Thailand Wants Technical Assistance, Not Cash

Thai Foreign Minister Surakiart said Thailand does not want cash assistance to help with reconstruction following the tsunami, but rather, seeks technical assistance to rebuilt and rehabilitate the natural environment, The Nation reported Jan. 11.

Thailand wants the U.S. and other foreign donors to divert monetary assistance to other cash-strapped countries which were hit by the tidal wave, Surakiart said.

Prime Minister Thaksin Shinawatra said the refusal of cash donations was part of his international strategy to avoid reliance on foreign assistance.

"We work with the international community equally. We don't want to receive money and become a lackey," he told reporters.

"We do not totally reject foreign assistance, but we have a clear policy not to take in cash, but to be open to technical assistance. We welcome and thank all of the experts who come to help us," he said.

However, a Japanese group yesterday handed over $50 million to Deputy Interior Minister Sutham Saengprathum to help tsunami victims. Japan also sent a team to examine damage caused by the tidal wave in southern Thailand, and is willing to help install an early-warning system to prevent further damage, Sutham said.

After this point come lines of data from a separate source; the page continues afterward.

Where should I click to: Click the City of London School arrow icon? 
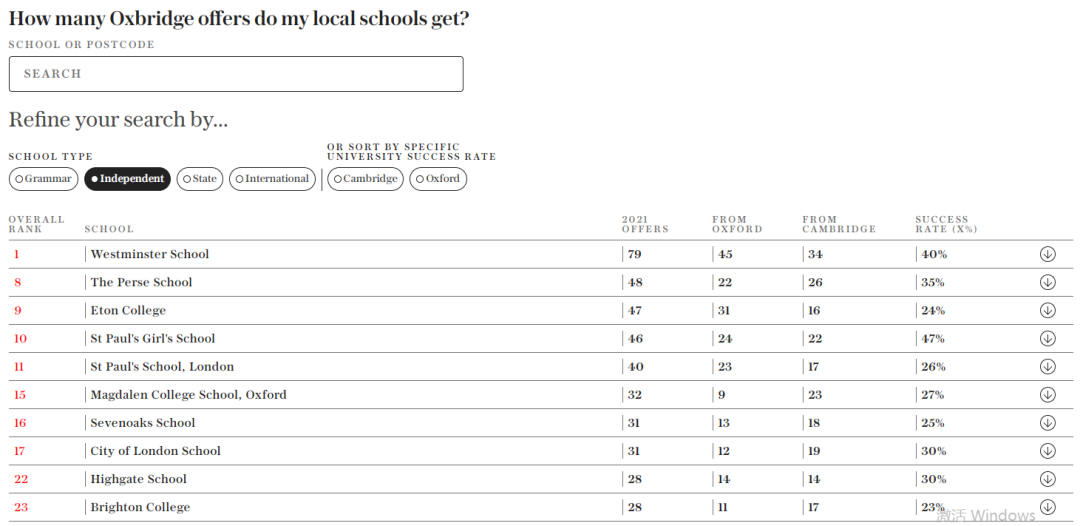tap(1047, 451)

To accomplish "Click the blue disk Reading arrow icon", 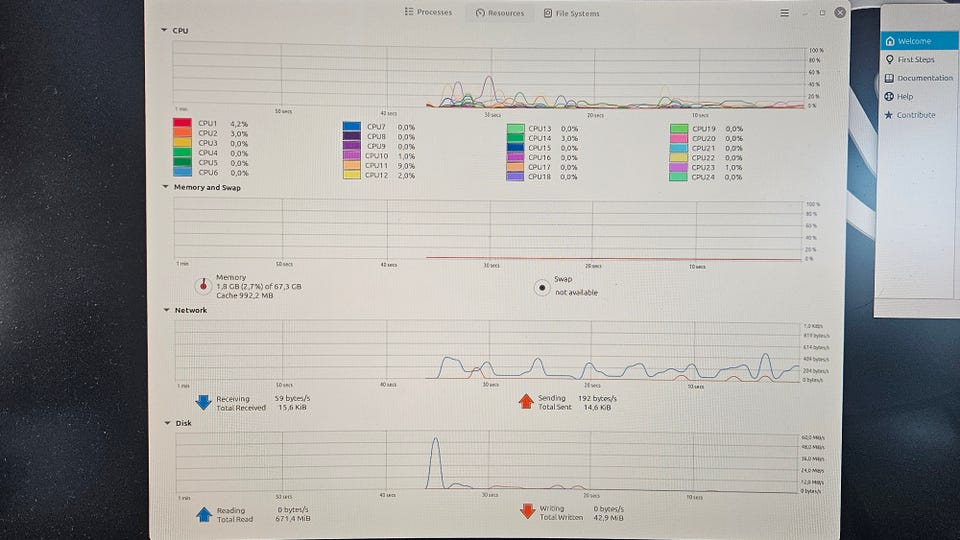I will pyautogui.click(x=203, y=513).
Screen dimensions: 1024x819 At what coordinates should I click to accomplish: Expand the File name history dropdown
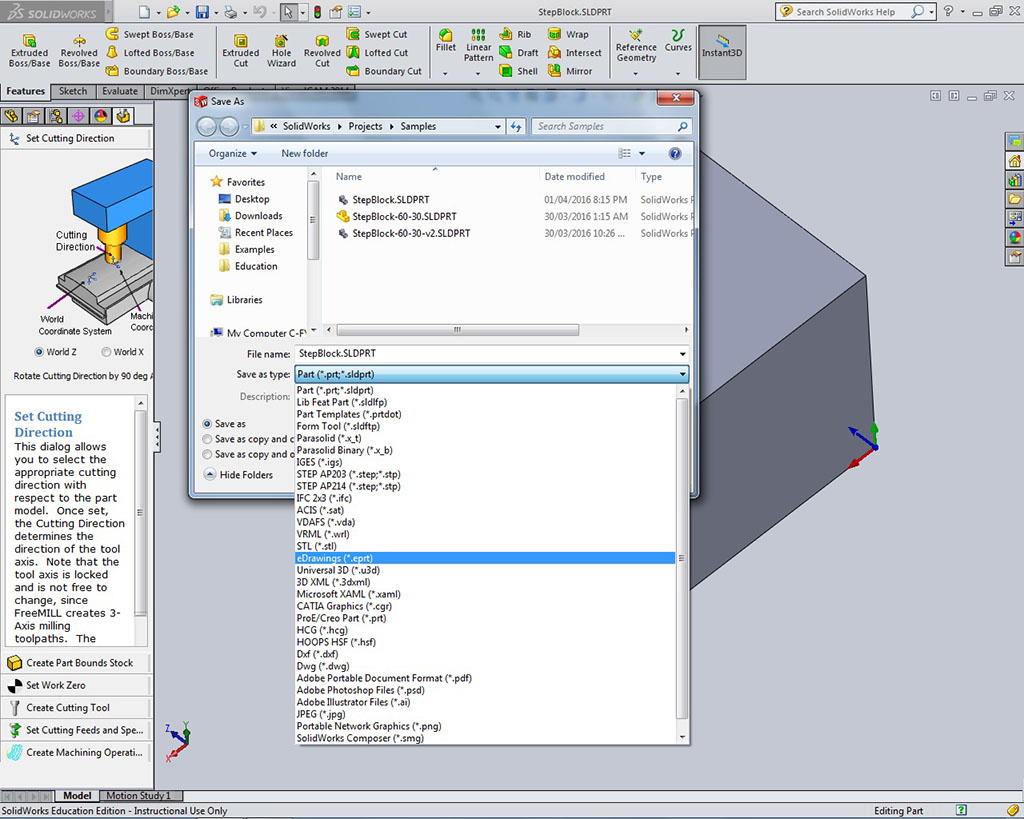[683, 354]
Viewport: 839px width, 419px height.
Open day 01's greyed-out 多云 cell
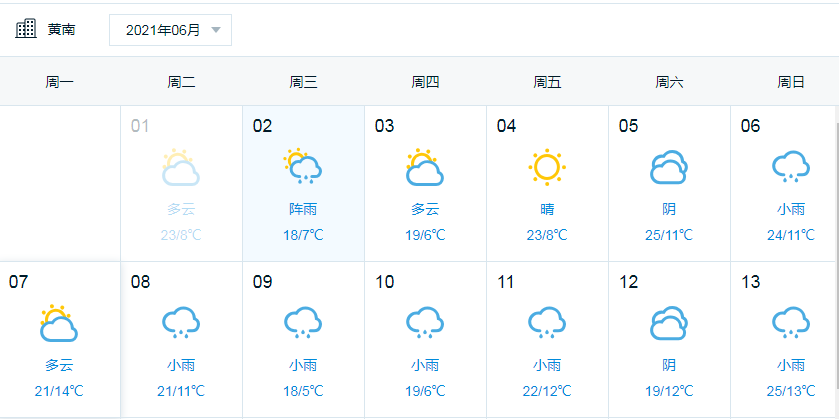[181, 184]
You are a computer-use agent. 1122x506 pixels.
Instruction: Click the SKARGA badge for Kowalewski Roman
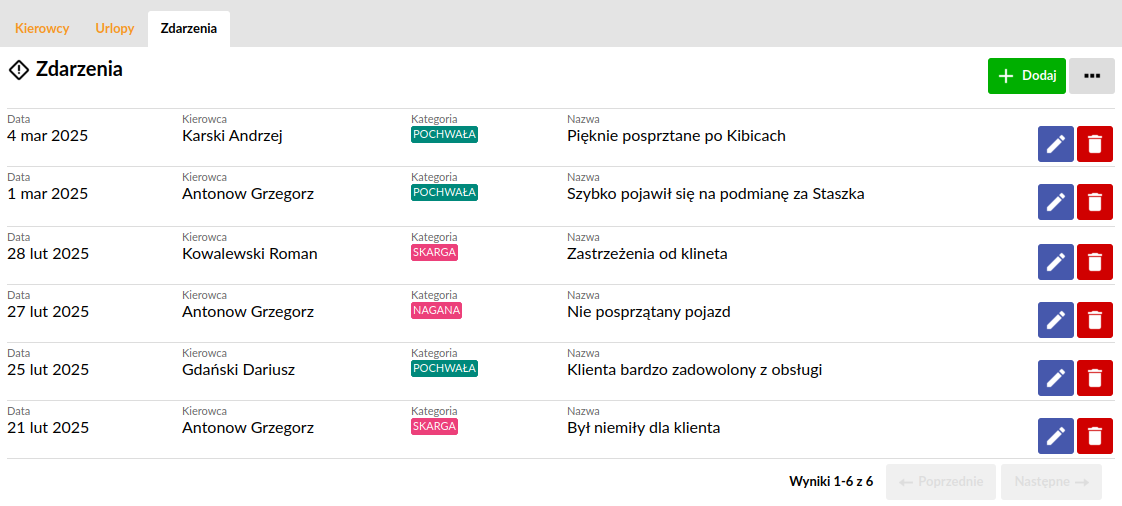(434, 253)
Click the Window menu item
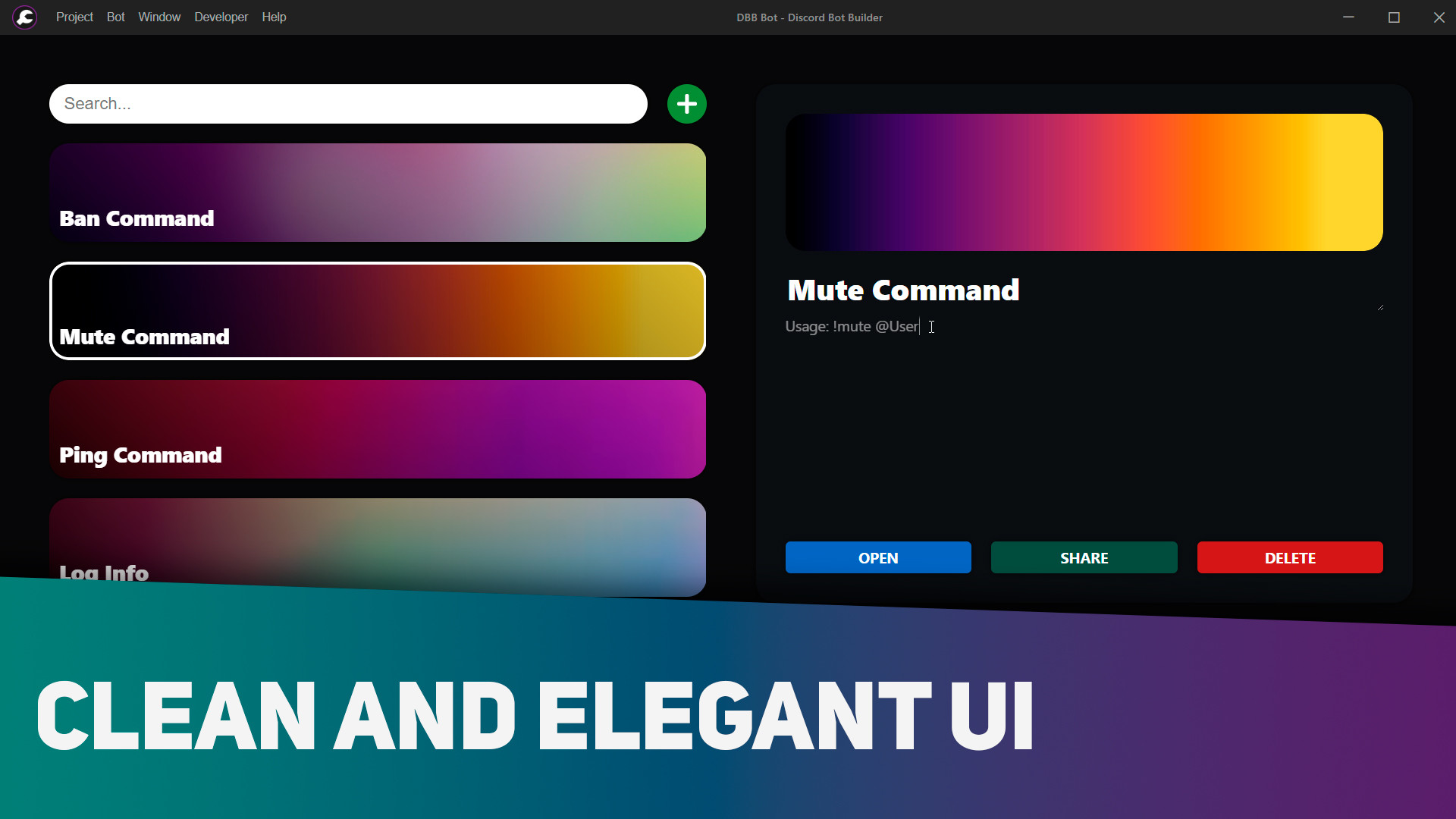The width and height of the screenshot is (1456, 819). 159,17
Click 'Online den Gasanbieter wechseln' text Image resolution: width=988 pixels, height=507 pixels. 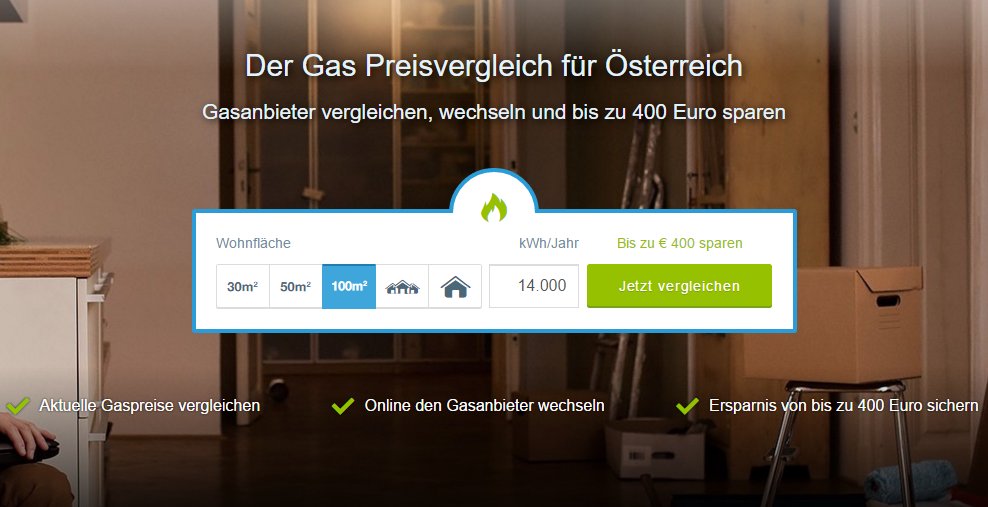485,406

Former Ambassador Lobbying for Indian Contract

Former U.S. Ambassador to India, Robert Blackwill, who is now working with the Barbour, Griffith and Rogers law firm, is using his Indian "connections" to get for the BGR the lobbying contract in Washington, D.C. India is now without a lobbying firm, having fired the Akin, Gump, Strauss, Hauer and Feld, because of the lobbying firm's failure to lobby effectively in the U.S. Congress against the F-16 fighter-bomber sale to Pakistan. Akin Gump was brought on board by former Sen. Bob Dole (R-Kans), who had developed a close relationship with the former Indian Ambassador.

Blackwill, who was virtually the number two in the NSC looking after Iraq, had to leave abruptly last November, following a nasty incident at the Kuwait airport. Secretary of State Colin Powell, who never liked Blackwill, called for an inquiry, while National Security Advisor Condoleezza Rice, an alleged protégé of Blackwill, did not protect him.

Following his departure from the Bush Administration, Blackwill joined the BGR and was telling the Indians about his differences with the Administration over the sale of F-16s to Pakistan.